## Exercise
Copy the material below verbatim, covering every line.

## Supplied data

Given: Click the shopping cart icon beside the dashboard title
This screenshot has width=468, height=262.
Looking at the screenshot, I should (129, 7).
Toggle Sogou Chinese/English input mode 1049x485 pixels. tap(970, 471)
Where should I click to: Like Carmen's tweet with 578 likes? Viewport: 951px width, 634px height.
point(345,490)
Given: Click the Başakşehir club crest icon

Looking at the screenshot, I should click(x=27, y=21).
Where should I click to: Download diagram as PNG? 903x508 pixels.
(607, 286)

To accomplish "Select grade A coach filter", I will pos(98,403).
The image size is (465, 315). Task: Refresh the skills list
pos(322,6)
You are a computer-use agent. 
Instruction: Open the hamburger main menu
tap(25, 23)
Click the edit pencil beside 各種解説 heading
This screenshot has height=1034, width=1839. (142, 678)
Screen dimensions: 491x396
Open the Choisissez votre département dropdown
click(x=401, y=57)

## Task answer
Given: Click the shopping cart icon beside the dashboard title
This screenshot has width=468, height=262.
Looking at the screenshot, I should (129, 7).
Toggle Sogou Chinese/English input mode 1049x485 pixels. tap(970, 471)
Where should I click to: Like Carmen's tweet with 578 likes? Viewport: 951px width, 634px height.
point(345,490)
Given: Click the Başakşehir club crest icon

Looking at the screenshot, I should click(x=27, y=21).
Where should I click to: Download diagram as PNG? 903x508 pixels.
(607, 286)

To accomplish "Select grade A coach filter", I will pos(98,403).
The image size is (465, 315). Task: Refresh the skills list
pos(322,6)
You are a computer-use agent. 
Instruction: Open the hamburger main menu
tap(25, 23)
Click the edit pencil beside 各種解説 heading
This screenshot has height=1034, width=1839. (142, 678)
Screen dimensions: 491x396
Open the Choisissez votre département dropdown
click(x=401, y=57)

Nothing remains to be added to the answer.